* _Extracted entries_:

---

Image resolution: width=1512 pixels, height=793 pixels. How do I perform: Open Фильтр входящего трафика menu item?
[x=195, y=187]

---

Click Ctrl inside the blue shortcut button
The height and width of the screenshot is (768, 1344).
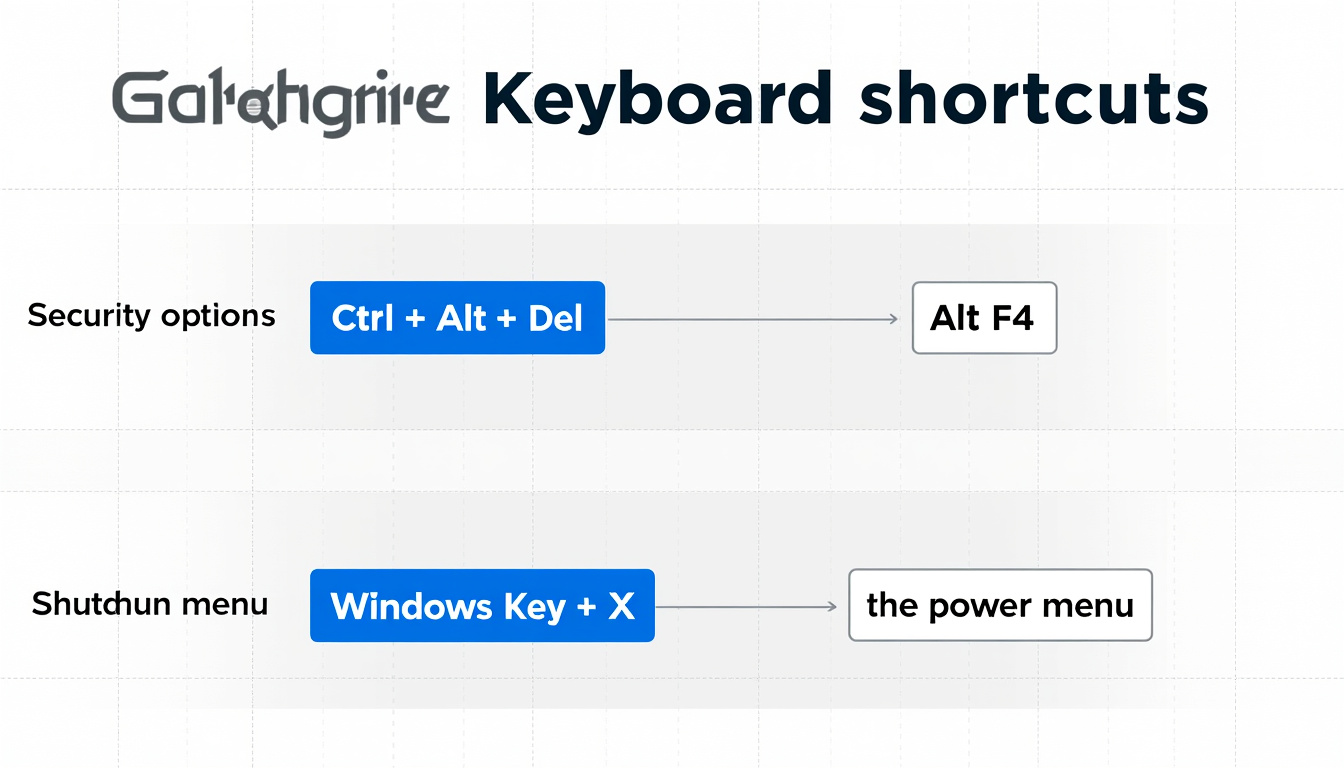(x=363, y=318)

---

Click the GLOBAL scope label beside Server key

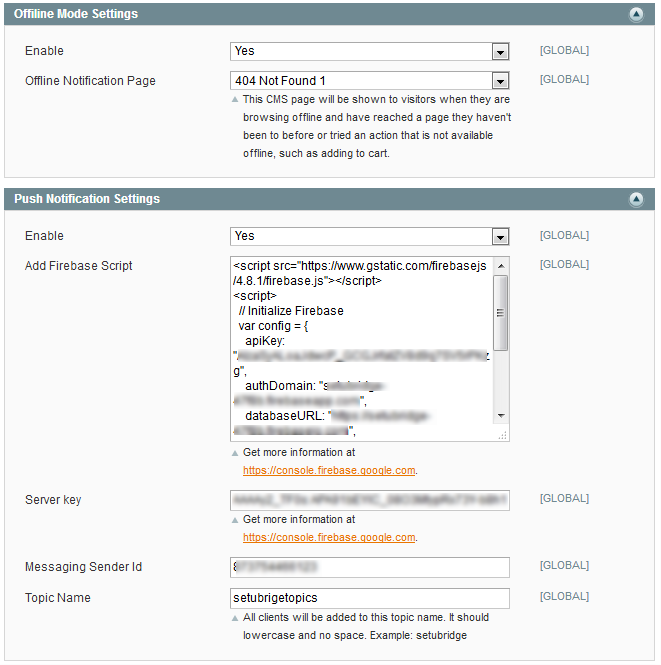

---

* _Request_: Recast the data from the line containing "Image resolution: width=1512" through the line containing "[x=195, y=187]" as a JSON list of strings, one string per line, leaving out any blank lines.

* _Exercise result_:
[
  "Image resolution: width=1512 pixels, height=793 pixels. How do I perform: Open Фильтр входящего трафика menu item?",
  "[x=195, y=187]"
]